## Segmento do texto
┏━━
Mas o que procura Raquel? Maior eficácia e formação no acolhimento de pessoas com deficiência, diversidade de escolha na atribuição de lugares, a entrada sem custos de assistentes pessoais (que não é uma política transversal em Portugal, apesar de algumas organizações já estarem a implementar a medida). Numa palavra: equidade.

No Reino Unido estas são práticas habituais. Na música, salas como a O2 Arena ou a Roundhouse, por onde passam muitas das digressões apresentadas também em Portugal, há uma política de entrada sem custos para assistentes pessoais, mais do que uma zona destinada a pessoas com deficiência, e interpretação dos concertos em Língua Gestual. De acordo com relatórios da organização Attitude Is Everything, ao implementar este tipo de medidas o Reading Festival aumentou a venda de bilhetes para pessoas com deficiência em 111% de 2012 para 2013. O Glastonbury Festival, numa carta assinada pela directora, em 2016, em que detalha as medidas aplicadas, contabilizava então 600 espectadores com deficiência e Surdas no público e 100 integradas em equipas de trabalho.

Cláudia Nóbrega é responsável de acessibilidade do Boom Festival e Presidente da Associação Partilhar Distâncias. Além do Bons Sons, o Boom Festival é o único festival de música em Portugal com uma política de entrada sem custos para assistentes pessoais de pessoas com deficiência.

“Para nós não está em causa perder uma receita. É conferir um direito humano e fundamental. Não podemos ver apenas o lado económico, se olharmos assim perde-se uma entrada mas são duas pessoas a consumir bens e serviços no festival”, argumenta Cláudia.
┗━━
## Ações a realizar
a - Indique se cada afirmação está de acordo com o texto e responda sim ou não, citando as palavras do texto que o decidem.
(i) O Boom Festival é o único festival de música em Portugal com entrada sem custos para assistentes pessoais.
(ii) O Reading Festival aumentou em 111% a venda de bilhetes para pessoas com deficiência de 2012 para 2013.
(iii) Cláudia Nóbrega é Presidente da Associação Partilhar Distâncias.
b - Reescreva a parte do texto que começa em "Mas o que procura" e termina em "Numa palavra: equidade.", substituindo "equidade" por "igualdade".
c - Responda às seguintes perguntas com base no texto:
(i) Numa palavra, o que procura Raquel?
(ii) Em que percentagem aumentou o Reading Festival a venda de bilhetes para pessoas com deficiência de 2012 para 2013?
(iii) Que função tem Cláudia Nóbrega no Boom Festival?
Os itens apresentados a seguir não têm qualquer relação com o texto.

## Excertos de dados
┏━━
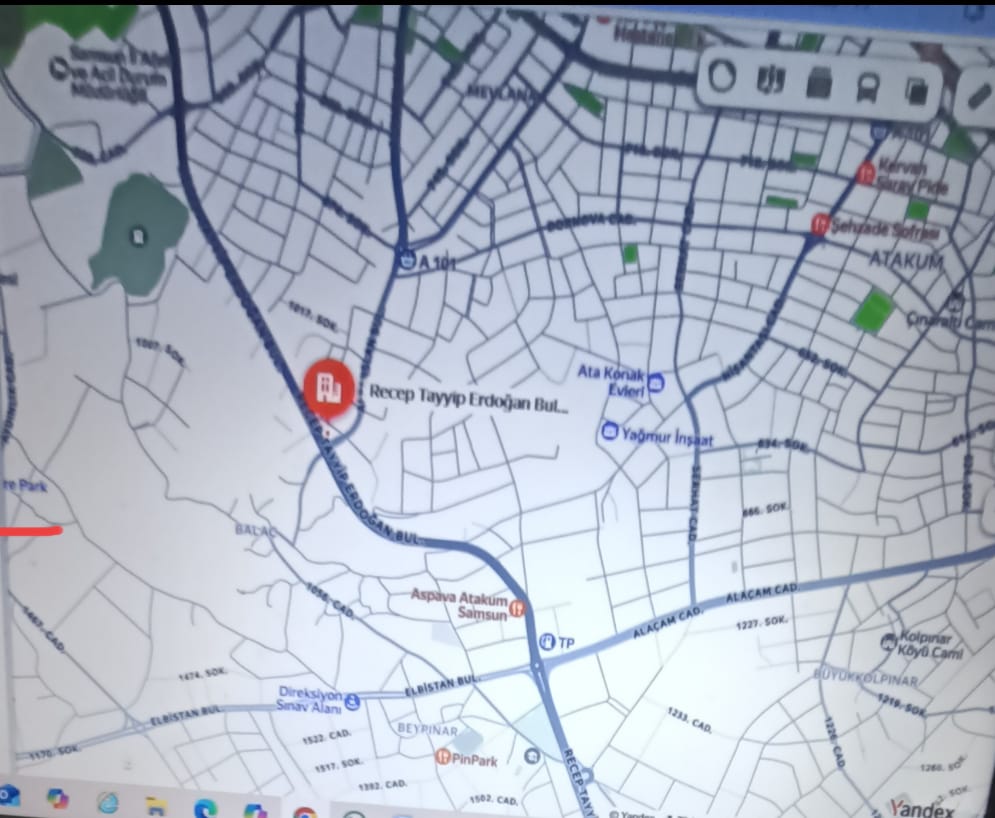Toggle the street panorama icon in map toolbar
Image resolution: width=995 pixels, height=818 pixels.
point(771,81)
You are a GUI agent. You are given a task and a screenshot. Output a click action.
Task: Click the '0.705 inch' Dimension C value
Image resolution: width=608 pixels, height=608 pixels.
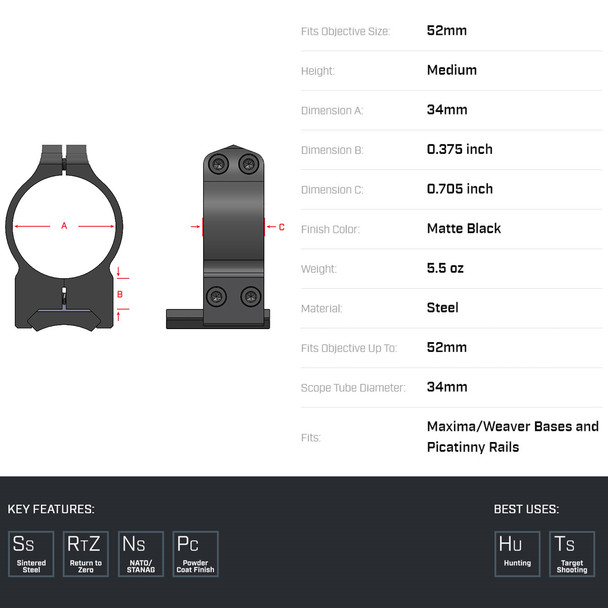(x=460, y=189)
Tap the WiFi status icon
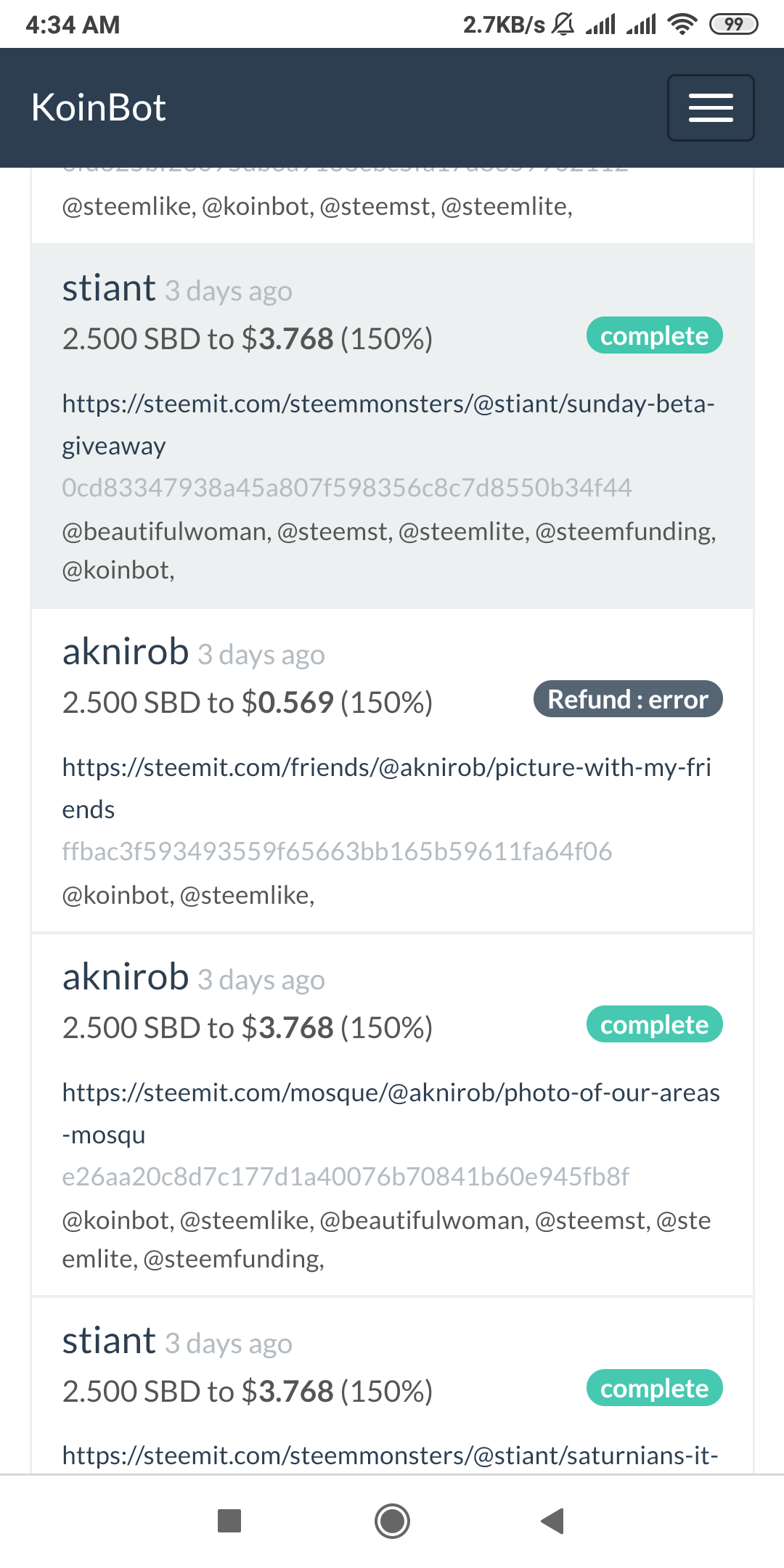The width and height of the screenshot is (784, 1568). click(x=682, y=25)
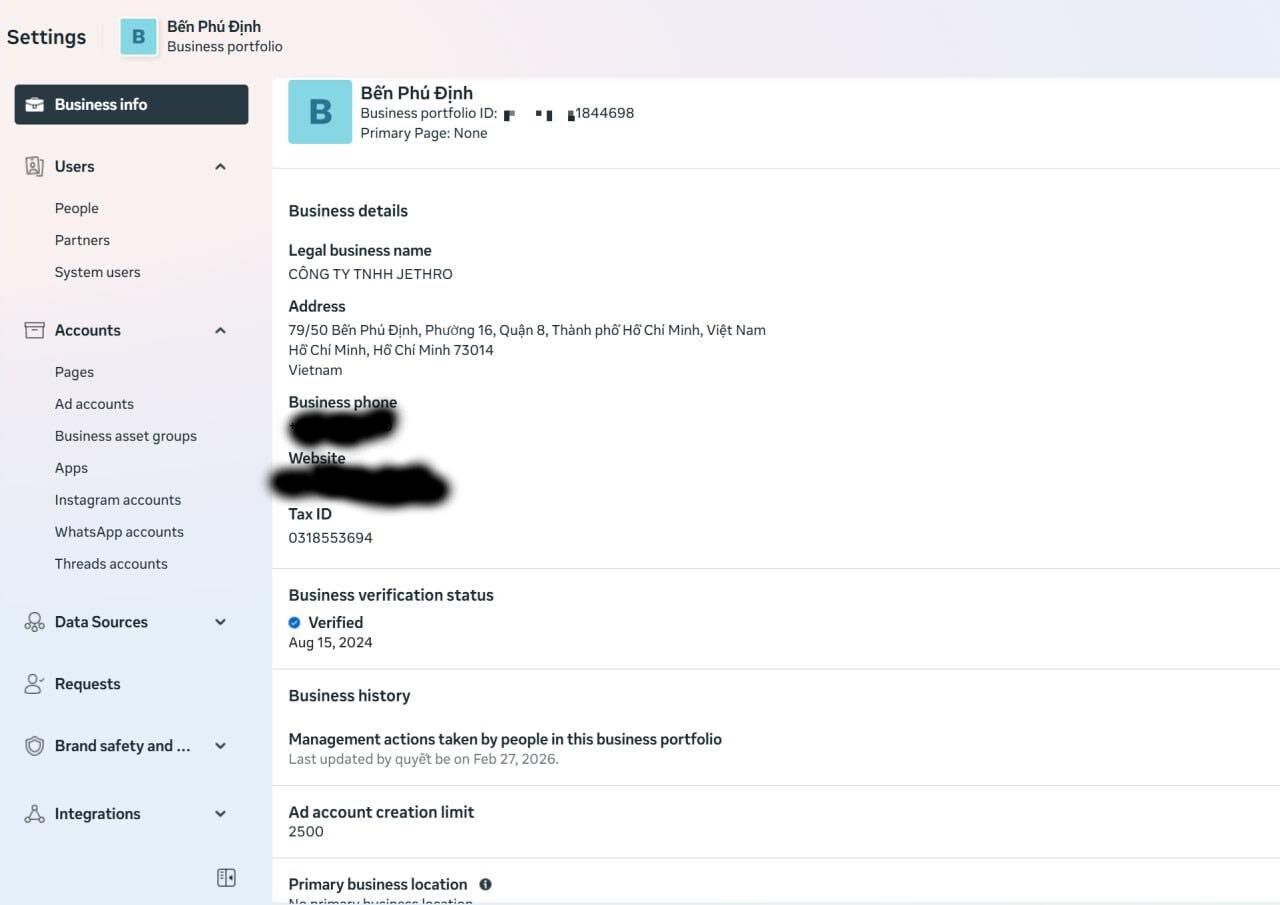Screen dimensions: 1280x905
Task: Go to WhatsApp accounts
Action: pyautogui.click(x=119, y=532)
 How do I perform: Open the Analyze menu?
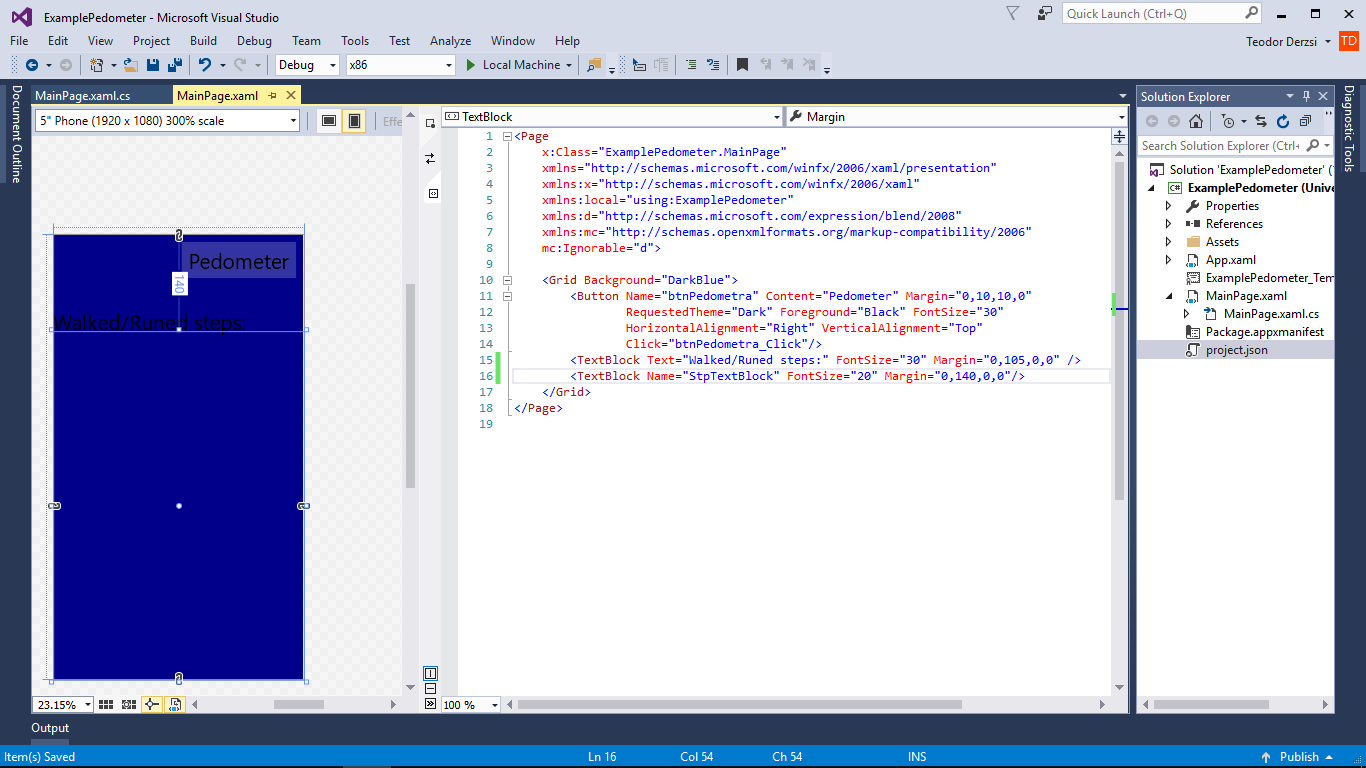[x=450, y=41]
┗━━
## Resultados do exercício
a -
(i) Não: "Além do Bons Sons, o Boom Festival é o único festival de música em Portugal com uma política de entrada sem custos para assistentes pessoais de pessoas com deficiência."
(ii) Sim: "o Reading Festival aumentou a venda de bilhetes para pessoas com deficiência em 111% de 2012 para 2013."
(iii) Sim: "Presidente da Associação Partilhar Distâncias."

b -
Mas o que procura Raquel? Maior eficácia e formação no acolhimento de pessoas com deficiência, diversidade de escolha na atribuição de lugares, a entrada sem custos de assistentes pessoais (que não é uma política transversal em Portugal, apesar de algumas organizações já estarem a implementar a medida). Numa palavra: igualdade.

c -
(i) Equidade.
(ii) 111%.
(iii) É responsável de acessibilidade.